### [ANWEISUNG A]
Geben Sie in den Zeilen, nicht im Text, den Bereich zwischen der Zeile mit „Kepuasan Pengguna sebagai“ und der Zeile mit „https://mei4dtop1.pages.dev/“ einschließlich erneut wieder und ersetzen Sie darin „login“ durch „masuk“, ohne sonst etwas zu ändern.

### [TEXTABSCHNITT]
--------

Tag 1352: Weltweite Armut

von Heiko Gärtner
04.02.2018 03:21 Uhr

Zwei Arten von Armut

Noch etwas fiel uns auf. Wir hatten vor einiger Zeit, als wir noch in Südeuropa waren die Theorie aufgestellt, dass man aus irgendeinem Grund dafür sorgte, dass ein Land umso Ärmer sein musste, je reicher seine Natur war. Auffällig war ja dabei, dass gerade die Länder arm waren, in denen die meiste Nahrung wuchs und in denen man am lockersten auch ohne Geld würde leben können.

Obwohl wir genug Nahrung anbauen um mehr als 11 Milliarden Menschen zu versorgen müssen viele Menschen Hunger leiden.

Obwohl wir genug Nahrung anbauen um mehr als 11 Milliarden Menschen zu versorgen müssen viele Menschen Hunger leiden.

Das fing bei Spanien an und ging über Rumänien, Bulgarien und Albanien bis hin zu Afrika und Indien. Indien ist ein hervorragendes Beispiel, den hier werden teilweise bis zu drei oder vier Fruchtfolgen im Jahr angebaut, wo bei uns gerade mal eine möglich ist. Und trotzdem leiden hier mehr Menschen an Hunger als wir uns überhaupt vorstellen können. Länder, in denen man nahezu nichts anbauen kann, wie hier in Großbritannien und Irland, sind hingegen die reichsten Länder der Welt. Zumindest was das Geld anbelangt. Was uns bislang jedoch nicht klar war ist, dass diese Länder auf eine andere Art und Weise genauso arm gehalten werden, wie die Dritte-Welt-Länder. Es ist subtiler und findet auf eine Weise statt, die uns nicht bewusst ist, aber es ist genauso dramatisch.

Im Vergleich zum Urweizen enthält unser heutiges Industriegertreide nur noch einen Bruchteil an Energieq

Im Vergleich zum Urweizen enthält unser heutiges Industriegertreide nur noch einen Bruchteil an Energie

So wie in den Südländern eine Verknappung an Geld erzeugt wird, erzeugt man hier eine Verknappung an Nahrung. Letztlich gibt es in der heutigen Welt keinen Grund mehr, warum man hier nicht ebenso leicht an frisches Obst und Gemüse gelangen sollte, wie im Süden. Wir sind in der Lage, Waren innerhalb von 48 Stunden einmal komplett um die Welt zu transportieren und egal ob dies nun sinnvoll ist oder nicht, wir machen es auch ständig. Krabben beispielsweise werden in der Nordsee geangelt, dann nach Holland zu einem Logistik-Unternehmen verschifft, anschließend nach Marokko gefahren, da dort die billigsten Arbeiter zum Pulen zu finden sind und am Ende fährt man sie den ganzen Weg zurück, um sie direkt an der Deutschen Nordseeküste an einem Krabbenstand zu verkaufen. Dieser vollkommen sinnlose Aufwand ist für uns kein Problem, aber bei frischem Obst und Gemüse soll es plötzlich nicht möglich sein?

--------

### [DATENSÄTZE]

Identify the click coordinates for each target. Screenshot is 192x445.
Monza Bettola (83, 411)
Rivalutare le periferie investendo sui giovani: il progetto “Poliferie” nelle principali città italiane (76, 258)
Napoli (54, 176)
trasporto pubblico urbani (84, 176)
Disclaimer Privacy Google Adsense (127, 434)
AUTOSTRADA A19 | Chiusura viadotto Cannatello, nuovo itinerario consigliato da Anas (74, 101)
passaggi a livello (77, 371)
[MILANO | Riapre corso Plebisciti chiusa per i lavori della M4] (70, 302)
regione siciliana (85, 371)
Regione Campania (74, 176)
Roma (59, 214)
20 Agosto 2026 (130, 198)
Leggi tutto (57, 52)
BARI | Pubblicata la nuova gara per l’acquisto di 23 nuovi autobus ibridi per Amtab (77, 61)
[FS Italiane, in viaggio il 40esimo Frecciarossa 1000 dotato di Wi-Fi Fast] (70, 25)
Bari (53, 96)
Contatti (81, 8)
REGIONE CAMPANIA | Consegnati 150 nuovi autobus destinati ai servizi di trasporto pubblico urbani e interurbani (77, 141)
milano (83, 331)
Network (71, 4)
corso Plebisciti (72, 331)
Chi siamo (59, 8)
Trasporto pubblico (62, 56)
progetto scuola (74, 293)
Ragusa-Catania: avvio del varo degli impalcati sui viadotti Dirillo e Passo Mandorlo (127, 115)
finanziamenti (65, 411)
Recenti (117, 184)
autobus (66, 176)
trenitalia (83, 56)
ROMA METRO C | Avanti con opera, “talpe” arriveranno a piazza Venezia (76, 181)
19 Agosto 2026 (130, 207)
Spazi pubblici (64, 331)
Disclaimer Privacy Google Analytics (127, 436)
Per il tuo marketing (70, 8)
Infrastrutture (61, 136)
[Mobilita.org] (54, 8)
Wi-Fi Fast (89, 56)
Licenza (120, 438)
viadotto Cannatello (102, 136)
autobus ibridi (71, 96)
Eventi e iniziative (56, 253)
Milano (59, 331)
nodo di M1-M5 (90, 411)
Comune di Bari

--------

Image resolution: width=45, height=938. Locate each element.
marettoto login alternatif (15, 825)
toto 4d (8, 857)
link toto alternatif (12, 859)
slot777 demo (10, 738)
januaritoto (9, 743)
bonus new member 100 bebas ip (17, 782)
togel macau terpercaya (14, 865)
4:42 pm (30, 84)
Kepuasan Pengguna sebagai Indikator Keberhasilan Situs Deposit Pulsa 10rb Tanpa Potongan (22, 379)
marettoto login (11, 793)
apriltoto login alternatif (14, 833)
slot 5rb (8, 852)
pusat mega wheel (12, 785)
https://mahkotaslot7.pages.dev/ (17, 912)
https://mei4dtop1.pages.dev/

--------

### [ANWEISUNG B]
Beantworten Sie anhand des Textes über weltweite Armut diese Fragen:
(i) Wie viele Menschen könnte die angebaute Nahrung versorgen?
(ii) Wie viele Fruchtfolgen im Jahr werden in Indien teilweise angebaut?
(iii) In welches Land werden die Krabben zum Pulen gefahren?

### [LÖSUNG A]
Kepuasan Pengguna sebagai Indikator Keberhasilan Situs Deposit Pulsa 10rb Tanpa Potongan (22, 379)
marettoto masuk (11, 793)
apriltoto masuk alternatif (14, 833)
slot 5rb (8, 852)
pusat mega wheel (12, 785)
https://mahkotaslot7.pages.dev/ (17, 912)
https://mei4dtop1.pages.dev/

### [LÖSUNG B]
(i) Mehr als 11 Milliarden Menschen.
(ii) Bis zu drei oder vier.
(iii) Nach Marokko.